> **Stored data**
——

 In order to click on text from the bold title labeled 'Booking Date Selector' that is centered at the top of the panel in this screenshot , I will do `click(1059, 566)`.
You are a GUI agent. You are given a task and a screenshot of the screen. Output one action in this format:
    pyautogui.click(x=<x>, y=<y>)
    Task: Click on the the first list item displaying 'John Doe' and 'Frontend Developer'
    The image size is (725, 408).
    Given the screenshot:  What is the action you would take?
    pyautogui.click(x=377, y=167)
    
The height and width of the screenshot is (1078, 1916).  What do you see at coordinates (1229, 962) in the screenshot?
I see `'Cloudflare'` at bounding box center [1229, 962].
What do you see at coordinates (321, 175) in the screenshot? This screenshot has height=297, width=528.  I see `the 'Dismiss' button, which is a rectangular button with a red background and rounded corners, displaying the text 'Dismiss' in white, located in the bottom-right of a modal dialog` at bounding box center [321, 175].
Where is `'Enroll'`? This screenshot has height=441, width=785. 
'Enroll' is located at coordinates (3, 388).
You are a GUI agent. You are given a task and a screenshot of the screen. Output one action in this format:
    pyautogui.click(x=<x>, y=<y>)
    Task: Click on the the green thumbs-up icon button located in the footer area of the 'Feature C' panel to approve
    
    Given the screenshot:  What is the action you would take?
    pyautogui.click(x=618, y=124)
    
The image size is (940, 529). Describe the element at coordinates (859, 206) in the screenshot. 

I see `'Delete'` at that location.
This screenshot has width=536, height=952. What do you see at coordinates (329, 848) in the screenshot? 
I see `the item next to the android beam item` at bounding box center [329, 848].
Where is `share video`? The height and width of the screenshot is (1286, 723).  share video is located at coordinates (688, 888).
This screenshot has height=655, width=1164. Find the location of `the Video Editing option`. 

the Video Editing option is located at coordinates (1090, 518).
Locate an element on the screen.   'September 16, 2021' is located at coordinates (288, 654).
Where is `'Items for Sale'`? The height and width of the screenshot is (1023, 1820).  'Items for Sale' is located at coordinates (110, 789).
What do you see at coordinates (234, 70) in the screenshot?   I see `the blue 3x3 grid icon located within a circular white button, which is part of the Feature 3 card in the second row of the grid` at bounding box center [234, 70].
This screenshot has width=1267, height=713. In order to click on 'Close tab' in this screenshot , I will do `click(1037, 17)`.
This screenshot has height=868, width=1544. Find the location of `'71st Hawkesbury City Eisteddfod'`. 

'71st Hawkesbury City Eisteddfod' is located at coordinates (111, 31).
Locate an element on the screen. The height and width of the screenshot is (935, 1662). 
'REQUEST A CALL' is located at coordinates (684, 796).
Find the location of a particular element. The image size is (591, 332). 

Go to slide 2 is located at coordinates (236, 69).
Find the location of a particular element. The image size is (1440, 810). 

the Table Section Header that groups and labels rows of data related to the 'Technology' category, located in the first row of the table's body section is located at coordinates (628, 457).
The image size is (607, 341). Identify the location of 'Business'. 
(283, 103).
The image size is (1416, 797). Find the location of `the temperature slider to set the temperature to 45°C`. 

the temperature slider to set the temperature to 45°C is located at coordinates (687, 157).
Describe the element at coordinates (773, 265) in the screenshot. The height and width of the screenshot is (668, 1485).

——

> **Brief**
Revise the listing above by changing each "Find the location of" to "Locate" and keeping every other line as it is.

> **The answer**
 In order to click on text from the bold title labeled 'Booking Date Selector' that is centered at the top of the panel in this screenshot , I will do `click(1059, 566)`.
You are a GUI agent. You are given a task and a screenshot of the screen. Output one action in this format:
    pyautogui.click(x=<x>, y=<y>)
    Task: Click on the the first list item displaying 'John Doe' and 'Frontend Developer'
    The image size is (725, 408).
    Given the screenshot:  What is the action you would take?
    pyautogui.click(x=377, y=167)
    
The height and width of the screenshot is (1078, 1916).  What do you see at coordinates (1229, 962) in the screenshot?
I see `'Cloudflare'` at bounding box center [1229, 962].
What do you see at coordinates (321, 175) in the screenshot? This screenshot has height=297, width=528.  I see `the 'Dismiss' button, which is a rectangular button with a red background and rounded corners, displaying the text 'Dismiss' in white, located in the bottom-right of a modal dialog` at bounding box center [321, 175].
Where is `'Enroll'`? This screenshot has height=441, width=785. 
'Enroll' is located at coordinates (3, 388).
You are a GUI agent. You are given a task and a screenshot of the screen. Output one action in this format:
    pyautogui.click(x=<x>, y=<y>)
    Task: Click on the the green thumbs-up icon button located in the footer area of the 'Feature C' panel to approve
    
    Given the screenshot:  What is the action you would take?
    pyautogui.click(x=618, y=124)
    
The image size is (940, 529). Describe the element at coordinates (859, 206) in the screenshot. 

I see `'Delete'` at that location.
This screenshot has width=536, height=952. What do you see at coordinates (329, 848) in the screenshot? 
I see `the item next to the android beam item` at bounding box center [329, 848].
Where is `share video`? The height and width of the screenshot is (1286, 723).  share video is located at coordinates (688, 888).
This screenshot has height=655, width=1164. Locate `the Video Editing option`. 

the Video Editing option is located at coordinates (1090, 518).
Locate an element on the screen.   'September 16, 2021' is located at coordinates (288, 654).
Where is `'Items for Sale'`? The height and width of the screenshot is (1023, 1820).  'Items for Sale' is located at coordinates (110, 789).
What do you see at coordinates (234, 70) in the screenshot?   I see `the blue 3x3 grid icon located within a circular white button, which is part of the Feature 3 card in the second row of the grid` at bounding box center [234, 70].
This screenshot has width=1267, height=713. In order to click on 'Close tab' in this screenshot , I will do `click(1037, 17)`.
This screenshot has height=868, width=1544. Locate `'71st Hawkesbury City Eisteddfod'`. 

'71st Hawkesbury City Eisteddfod' is located at coordinates (111, 31).
Locate an element on the screen. The height and width of the screenshot is (935, 1662). 
'REQUEST A CALL' is located at coordinates (684, 796).
Locate a particular element. The image size is (591, 332). 

Go to slide 2 is located at coordinates (236, 69).
Locate a particular element. The image size is (1440, 810). 

the Table Section Header that groups and labels rows of data related to the 'Technology' category, located in the first row of the table's body section is located at coordinates (628, 457).
The image size is (607, 341). Identify the location of 'Business'. 
(283, 103).
The image size is (1416, 797). Locate `the temperature slider to set the temperature to 45°C`. 

the temperature slider to set the temperature to 45°C is located at coordinates (687, 157).
Describe the element at coordinates (773, 265) in the screenshot. The height and width of the screenshot is (668, 1485).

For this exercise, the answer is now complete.